_Work request_:
Copy out all lines of the records in which the word "help" appears.

^^^^

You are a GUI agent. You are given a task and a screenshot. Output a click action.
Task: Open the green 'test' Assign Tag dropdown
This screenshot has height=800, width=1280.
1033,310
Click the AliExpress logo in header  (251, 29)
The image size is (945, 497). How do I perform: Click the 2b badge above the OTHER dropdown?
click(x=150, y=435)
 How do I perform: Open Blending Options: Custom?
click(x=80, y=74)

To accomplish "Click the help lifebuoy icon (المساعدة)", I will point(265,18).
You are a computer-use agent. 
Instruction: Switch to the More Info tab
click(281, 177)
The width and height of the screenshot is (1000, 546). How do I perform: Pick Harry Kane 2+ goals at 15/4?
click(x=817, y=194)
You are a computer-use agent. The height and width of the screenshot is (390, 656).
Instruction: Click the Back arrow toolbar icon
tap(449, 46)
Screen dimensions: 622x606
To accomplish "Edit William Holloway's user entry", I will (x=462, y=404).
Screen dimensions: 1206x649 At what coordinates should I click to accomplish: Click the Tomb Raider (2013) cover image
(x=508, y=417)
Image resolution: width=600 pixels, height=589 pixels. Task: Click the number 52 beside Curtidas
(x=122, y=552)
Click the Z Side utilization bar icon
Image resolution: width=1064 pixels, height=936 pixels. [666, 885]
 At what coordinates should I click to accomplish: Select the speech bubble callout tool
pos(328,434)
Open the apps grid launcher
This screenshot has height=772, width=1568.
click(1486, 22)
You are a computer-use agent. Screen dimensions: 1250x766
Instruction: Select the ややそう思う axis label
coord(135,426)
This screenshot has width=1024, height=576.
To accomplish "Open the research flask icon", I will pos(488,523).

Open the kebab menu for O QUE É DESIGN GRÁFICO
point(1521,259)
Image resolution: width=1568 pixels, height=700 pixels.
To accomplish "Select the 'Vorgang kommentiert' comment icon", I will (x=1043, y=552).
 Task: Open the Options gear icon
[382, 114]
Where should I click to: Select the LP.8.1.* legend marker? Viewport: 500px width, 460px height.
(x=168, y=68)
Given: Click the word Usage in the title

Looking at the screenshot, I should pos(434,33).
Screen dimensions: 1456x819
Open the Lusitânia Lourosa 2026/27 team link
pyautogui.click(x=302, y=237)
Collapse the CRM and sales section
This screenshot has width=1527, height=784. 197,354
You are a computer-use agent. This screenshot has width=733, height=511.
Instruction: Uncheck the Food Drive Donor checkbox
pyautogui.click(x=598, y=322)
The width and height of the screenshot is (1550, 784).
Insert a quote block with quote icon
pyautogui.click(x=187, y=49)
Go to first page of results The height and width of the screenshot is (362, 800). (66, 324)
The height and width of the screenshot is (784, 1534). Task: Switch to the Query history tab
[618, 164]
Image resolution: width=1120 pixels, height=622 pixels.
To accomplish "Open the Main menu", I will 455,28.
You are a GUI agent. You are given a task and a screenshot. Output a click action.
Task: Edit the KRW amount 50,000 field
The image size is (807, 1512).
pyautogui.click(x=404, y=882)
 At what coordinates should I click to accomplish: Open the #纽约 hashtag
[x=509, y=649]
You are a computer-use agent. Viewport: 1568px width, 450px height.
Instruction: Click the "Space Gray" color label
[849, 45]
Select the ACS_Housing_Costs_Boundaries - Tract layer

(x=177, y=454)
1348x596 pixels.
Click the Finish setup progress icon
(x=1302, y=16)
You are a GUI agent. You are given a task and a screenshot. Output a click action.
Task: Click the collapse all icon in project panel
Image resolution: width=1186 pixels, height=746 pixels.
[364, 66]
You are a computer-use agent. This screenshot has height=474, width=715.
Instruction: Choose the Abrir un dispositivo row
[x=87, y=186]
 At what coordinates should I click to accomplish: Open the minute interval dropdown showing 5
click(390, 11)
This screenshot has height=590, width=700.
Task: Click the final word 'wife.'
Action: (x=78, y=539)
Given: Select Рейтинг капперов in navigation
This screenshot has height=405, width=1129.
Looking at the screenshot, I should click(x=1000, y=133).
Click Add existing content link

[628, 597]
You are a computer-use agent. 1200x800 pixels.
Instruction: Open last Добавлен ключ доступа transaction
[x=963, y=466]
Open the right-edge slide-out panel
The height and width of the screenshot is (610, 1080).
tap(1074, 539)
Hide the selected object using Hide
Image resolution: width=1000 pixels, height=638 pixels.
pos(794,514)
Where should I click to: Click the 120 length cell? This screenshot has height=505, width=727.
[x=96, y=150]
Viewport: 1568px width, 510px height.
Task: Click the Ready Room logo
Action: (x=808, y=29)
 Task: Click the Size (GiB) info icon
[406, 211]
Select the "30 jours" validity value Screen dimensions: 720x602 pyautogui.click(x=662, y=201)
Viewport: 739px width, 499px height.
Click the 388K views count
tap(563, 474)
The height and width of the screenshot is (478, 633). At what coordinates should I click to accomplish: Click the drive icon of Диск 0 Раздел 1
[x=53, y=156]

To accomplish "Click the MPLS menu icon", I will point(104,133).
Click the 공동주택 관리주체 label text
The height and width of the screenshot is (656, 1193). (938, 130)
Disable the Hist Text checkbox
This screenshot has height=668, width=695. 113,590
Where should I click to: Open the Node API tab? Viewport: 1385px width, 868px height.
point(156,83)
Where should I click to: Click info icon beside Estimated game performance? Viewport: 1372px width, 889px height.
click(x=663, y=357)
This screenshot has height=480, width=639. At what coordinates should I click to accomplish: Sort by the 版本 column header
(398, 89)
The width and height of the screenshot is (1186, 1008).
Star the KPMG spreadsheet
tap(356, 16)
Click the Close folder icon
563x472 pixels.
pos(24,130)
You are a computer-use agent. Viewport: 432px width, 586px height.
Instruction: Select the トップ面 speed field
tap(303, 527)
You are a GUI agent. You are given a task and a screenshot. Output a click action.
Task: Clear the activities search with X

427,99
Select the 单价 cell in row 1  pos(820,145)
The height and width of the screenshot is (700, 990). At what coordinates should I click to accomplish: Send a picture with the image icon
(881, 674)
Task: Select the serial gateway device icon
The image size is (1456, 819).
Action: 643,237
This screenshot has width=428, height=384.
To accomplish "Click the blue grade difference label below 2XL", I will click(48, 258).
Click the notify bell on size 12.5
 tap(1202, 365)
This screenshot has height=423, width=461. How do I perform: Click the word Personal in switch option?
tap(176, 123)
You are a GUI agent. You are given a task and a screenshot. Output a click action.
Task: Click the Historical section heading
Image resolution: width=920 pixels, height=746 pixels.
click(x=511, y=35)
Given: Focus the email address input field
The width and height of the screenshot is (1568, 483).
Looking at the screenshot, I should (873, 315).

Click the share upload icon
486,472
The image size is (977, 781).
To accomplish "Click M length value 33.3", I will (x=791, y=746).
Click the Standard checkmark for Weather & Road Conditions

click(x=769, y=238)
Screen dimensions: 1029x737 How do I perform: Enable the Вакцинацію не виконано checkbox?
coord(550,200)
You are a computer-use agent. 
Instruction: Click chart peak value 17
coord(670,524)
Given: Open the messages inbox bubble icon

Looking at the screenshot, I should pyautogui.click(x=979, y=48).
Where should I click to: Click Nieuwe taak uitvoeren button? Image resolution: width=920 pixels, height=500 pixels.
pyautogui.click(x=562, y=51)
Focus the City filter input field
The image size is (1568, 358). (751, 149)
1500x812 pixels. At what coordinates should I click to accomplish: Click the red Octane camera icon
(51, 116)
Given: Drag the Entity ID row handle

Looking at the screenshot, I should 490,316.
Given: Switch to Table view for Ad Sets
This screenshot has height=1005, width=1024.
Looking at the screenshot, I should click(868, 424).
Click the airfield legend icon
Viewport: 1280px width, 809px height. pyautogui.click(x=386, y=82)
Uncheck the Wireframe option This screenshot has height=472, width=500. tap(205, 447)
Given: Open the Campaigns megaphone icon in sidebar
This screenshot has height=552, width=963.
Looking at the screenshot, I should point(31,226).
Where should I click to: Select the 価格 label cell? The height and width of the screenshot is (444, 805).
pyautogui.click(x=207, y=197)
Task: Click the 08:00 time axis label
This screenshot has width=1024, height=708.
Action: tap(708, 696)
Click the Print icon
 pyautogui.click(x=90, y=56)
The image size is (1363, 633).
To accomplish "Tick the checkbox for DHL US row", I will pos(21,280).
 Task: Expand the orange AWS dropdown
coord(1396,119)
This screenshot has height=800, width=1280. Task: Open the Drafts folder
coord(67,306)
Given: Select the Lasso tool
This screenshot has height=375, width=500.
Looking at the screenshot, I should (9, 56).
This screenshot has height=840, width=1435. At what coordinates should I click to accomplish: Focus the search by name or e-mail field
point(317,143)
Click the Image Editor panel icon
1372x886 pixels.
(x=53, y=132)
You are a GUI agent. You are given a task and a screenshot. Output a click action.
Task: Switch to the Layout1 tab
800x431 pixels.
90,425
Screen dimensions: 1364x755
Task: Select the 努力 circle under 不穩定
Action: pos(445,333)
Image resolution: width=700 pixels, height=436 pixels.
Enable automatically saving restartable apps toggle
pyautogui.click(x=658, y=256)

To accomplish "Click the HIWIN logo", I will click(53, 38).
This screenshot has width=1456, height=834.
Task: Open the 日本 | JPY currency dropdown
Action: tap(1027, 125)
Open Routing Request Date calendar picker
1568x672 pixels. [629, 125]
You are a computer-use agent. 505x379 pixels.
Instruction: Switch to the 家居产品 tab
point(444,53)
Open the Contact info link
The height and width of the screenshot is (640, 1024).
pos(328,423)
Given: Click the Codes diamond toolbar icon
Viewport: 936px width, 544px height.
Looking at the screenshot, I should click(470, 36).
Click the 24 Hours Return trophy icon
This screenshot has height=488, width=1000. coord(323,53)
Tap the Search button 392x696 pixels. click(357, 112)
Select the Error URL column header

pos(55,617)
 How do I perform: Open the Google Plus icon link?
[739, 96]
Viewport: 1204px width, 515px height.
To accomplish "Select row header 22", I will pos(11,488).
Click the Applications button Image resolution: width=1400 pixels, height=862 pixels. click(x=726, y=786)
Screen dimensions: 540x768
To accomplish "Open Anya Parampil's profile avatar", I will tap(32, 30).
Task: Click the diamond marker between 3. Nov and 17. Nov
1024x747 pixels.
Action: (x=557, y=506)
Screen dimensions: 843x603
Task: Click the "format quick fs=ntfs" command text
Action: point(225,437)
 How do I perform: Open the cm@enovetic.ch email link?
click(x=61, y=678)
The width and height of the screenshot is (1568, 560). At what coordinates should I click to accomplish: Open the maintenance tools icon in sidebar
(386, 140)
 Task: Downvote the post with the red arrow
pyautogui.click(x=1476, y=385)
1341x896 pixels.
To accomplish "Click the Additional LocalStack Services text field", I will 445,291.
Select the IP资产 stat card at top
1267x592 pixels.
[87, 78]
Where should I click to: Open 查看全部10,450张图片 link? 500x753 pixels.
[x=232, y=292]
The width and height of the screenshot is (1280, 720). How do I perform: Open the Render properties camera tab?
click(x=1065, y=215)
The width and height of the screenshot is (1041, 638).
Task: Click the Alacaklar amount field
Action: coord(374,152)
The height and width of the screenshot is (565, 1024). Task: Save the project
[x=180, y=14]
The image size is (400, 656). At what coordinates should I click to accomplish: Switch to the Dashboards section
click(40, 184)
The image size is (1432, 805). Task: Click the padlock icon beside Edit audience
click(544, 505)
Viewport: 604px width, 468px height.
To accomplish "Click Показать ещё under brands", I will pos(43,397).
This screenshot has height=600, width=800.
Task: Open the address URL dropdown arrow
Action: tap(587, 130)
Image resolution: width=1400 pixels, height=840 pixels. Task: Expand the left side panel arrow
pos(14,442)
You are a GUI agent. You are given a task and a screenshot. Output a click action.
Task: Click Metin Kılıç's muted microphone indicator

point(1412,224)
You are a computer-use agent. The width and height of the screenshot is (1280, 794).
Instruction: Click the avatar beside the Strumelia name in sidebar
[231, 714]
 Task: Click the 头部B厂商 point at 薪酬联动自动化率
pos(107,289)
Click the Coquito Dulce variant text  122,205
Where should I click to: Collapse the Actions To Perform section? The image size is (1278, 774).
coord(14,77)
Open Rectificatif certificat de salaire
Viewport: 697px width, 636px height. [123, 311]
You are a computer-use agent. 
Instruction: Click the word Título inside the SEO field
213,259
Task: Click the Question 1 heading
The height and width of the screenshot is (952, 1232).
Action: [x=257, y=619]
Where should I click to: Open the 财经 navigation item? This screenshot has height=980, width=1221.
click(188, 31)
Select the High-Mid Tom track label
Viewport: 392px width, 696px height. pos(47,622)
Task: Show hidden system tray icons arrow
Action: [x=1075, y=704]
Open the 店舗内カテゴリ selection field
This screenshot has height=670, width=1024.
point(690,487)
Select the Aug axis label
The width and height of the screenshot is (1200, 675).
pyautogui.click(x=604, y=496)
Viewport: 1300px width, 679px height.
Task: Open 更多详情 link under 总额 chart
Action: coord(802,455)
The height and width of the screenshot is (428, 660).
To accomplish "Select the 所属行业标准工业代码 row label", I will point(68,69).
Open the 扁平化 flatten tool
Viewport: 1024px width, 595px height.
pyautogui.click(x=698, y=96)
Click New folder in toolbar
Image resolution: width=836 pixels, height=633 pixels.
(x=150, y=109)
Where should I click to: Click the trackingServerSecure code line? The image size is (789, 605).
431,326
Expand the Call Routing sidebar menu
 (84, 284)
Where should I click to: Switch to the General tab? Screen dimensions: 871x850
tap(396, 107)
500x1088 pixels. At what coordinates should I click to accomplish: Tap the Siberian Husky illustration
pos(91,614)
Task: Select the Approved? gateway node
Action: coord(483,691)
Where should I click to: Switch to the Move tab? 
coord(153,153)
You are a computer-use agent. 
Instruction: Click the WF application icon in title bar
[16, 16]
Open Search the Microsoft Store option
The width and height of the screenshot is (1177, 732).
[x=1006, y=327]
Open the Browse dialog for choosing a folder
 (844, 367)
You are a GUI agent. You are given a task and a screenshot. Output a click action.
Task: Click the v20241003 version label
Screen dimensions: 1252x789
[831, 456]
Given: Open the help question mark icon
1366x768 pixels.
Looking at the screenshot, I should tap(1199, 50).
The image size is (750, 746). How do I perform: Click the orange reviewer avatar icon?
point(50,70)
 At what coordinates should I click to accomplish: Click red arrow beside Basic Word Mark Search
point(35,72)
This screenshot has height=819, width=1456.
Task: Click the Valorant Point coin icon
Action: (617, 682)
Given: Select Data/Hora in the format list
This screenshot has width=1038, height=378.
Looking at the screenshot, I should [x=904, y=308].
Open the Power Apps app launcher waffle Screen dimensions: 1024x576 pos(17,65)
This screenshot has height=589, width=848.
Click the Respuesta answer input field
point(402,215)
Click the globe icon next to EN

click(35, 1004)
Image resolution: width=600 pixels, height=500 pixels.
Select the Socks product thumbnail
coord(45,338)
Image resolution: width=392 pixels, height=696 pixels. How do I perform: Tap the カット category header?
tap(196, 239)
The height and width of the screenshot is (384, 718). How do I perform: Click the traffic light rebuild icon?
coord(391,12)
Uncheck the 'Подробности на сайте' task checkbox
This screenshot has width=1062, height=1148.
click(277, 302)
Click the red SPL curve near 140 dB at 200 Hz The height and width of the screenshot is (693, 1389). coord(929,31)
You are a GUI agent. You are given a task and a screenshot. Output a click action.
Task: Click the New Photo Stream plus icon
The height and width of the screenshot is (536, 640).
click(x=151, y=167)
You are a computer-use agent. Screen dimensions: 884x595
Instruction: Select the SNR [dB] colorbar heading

^^^^

_Response area_:
To accomplish "Click the help lifebuoy icon (المساعدة)", I will point(265,18).
Given: Open the help question mark icon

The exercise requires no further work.